◆ **Short exercise**
Rewrite the lines running from the one with "Task: Open the glowing orb hero item" through the end of the records as a numbered list, leaving out blank lines. Keep the pictures out of your answer.

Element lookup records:
--

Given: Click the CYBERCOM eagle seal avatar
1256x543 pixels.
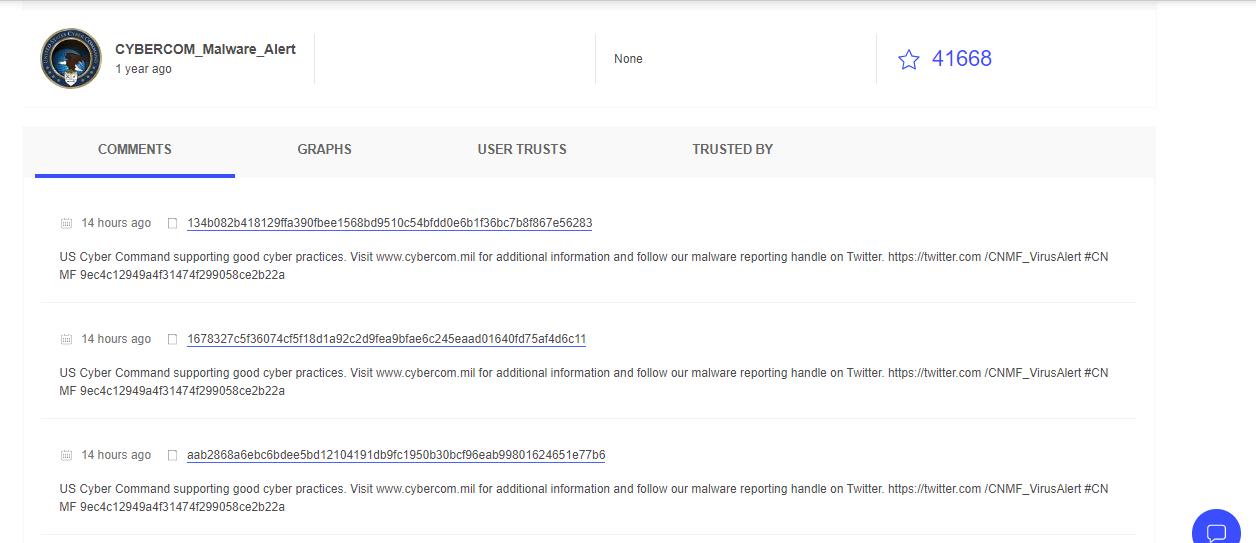Looking at the screenshot, I should [71, 59].
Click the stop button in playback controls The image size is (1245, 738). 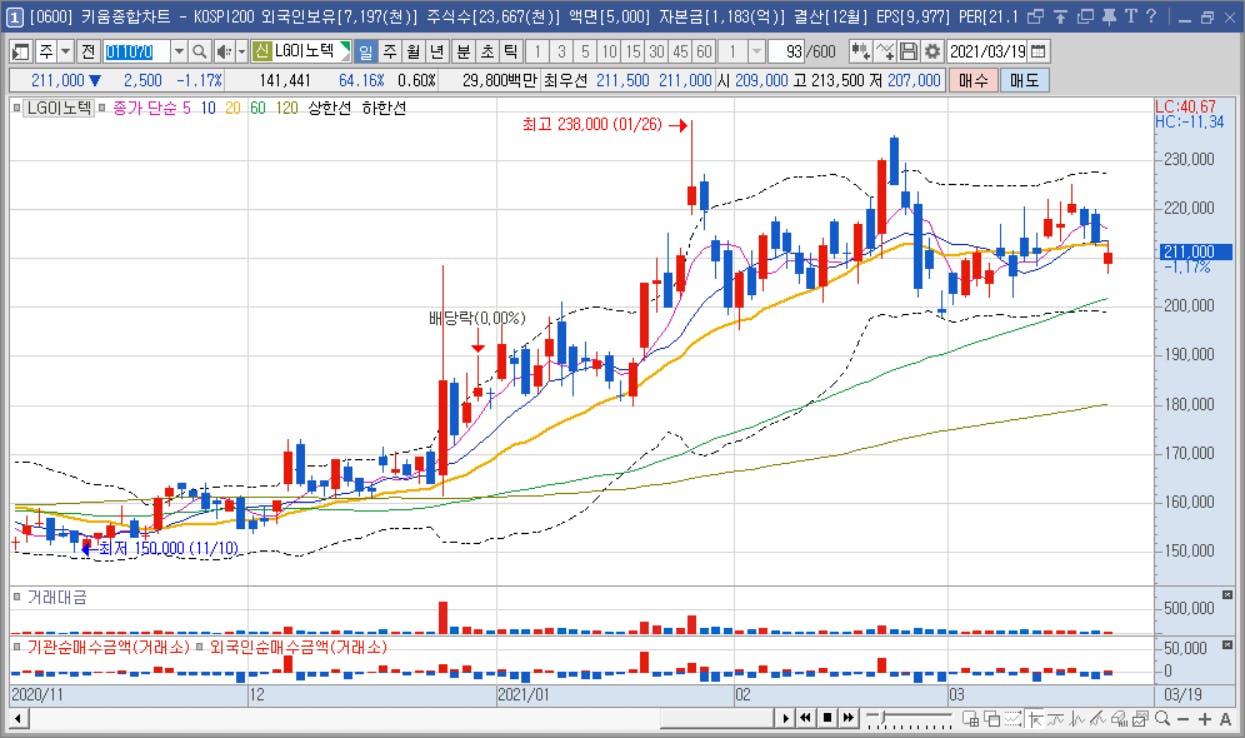[827, 717]
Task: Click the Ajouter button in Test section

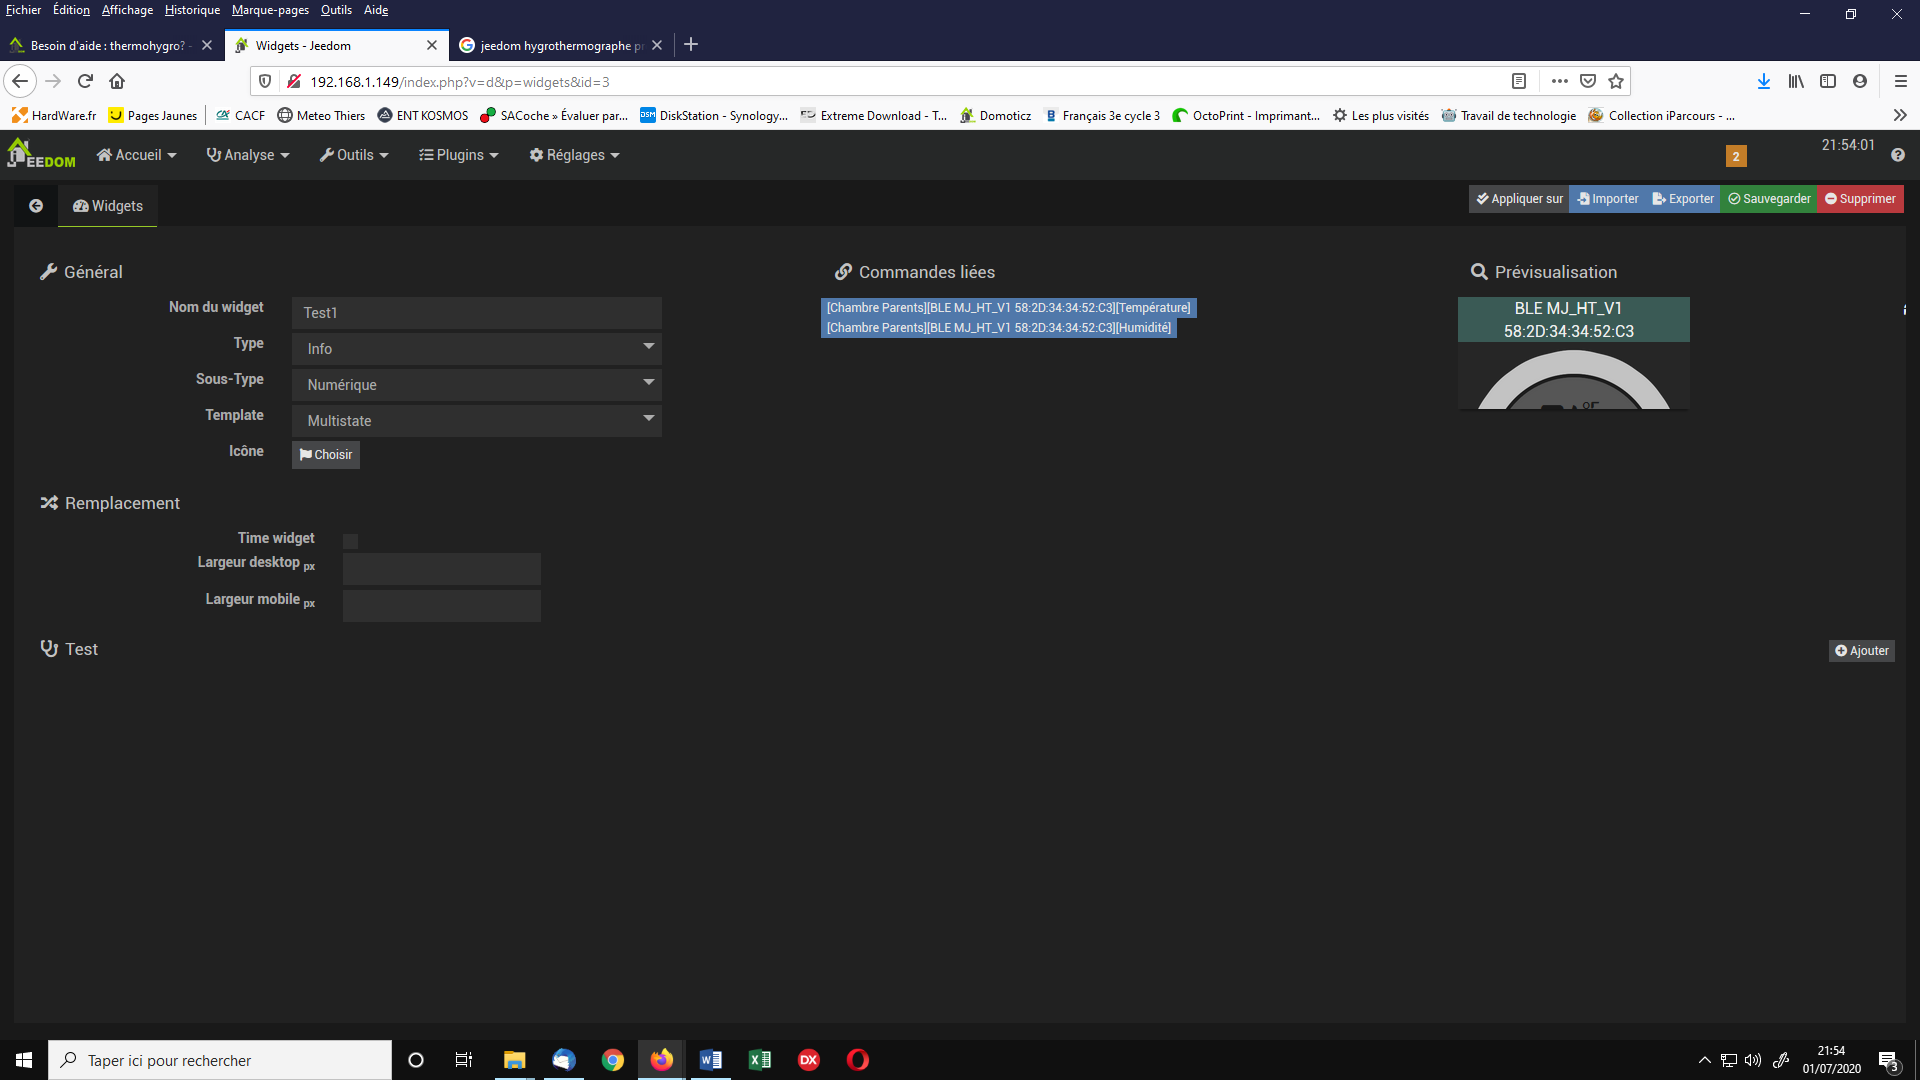Action: (x=1862, y=651)
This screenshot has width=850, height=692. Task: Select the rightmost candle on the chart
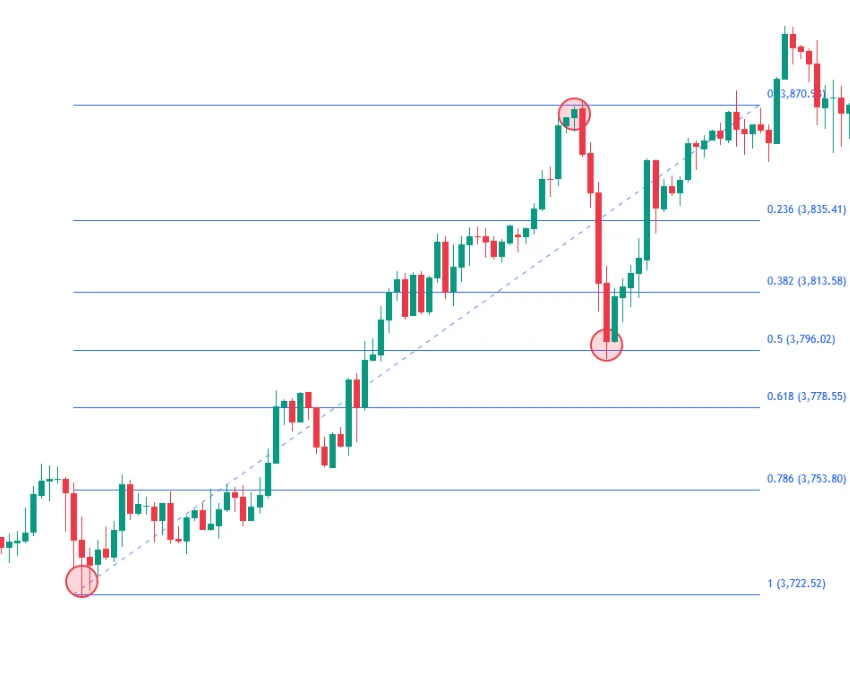[x=848, y=107]
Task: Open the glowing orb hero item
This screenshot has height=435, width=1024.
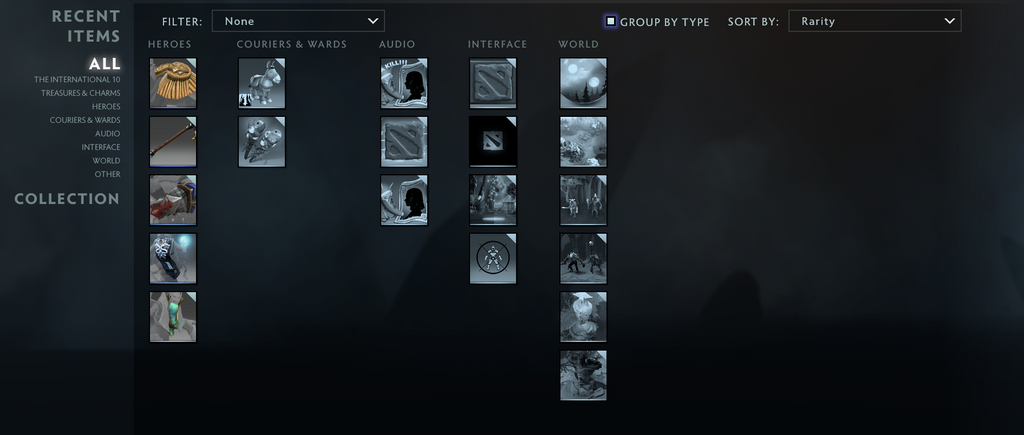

--

◆ **Task answer**
1. Task: Open the glowing orb hero item
2. This screenshot has height=435, width=1024.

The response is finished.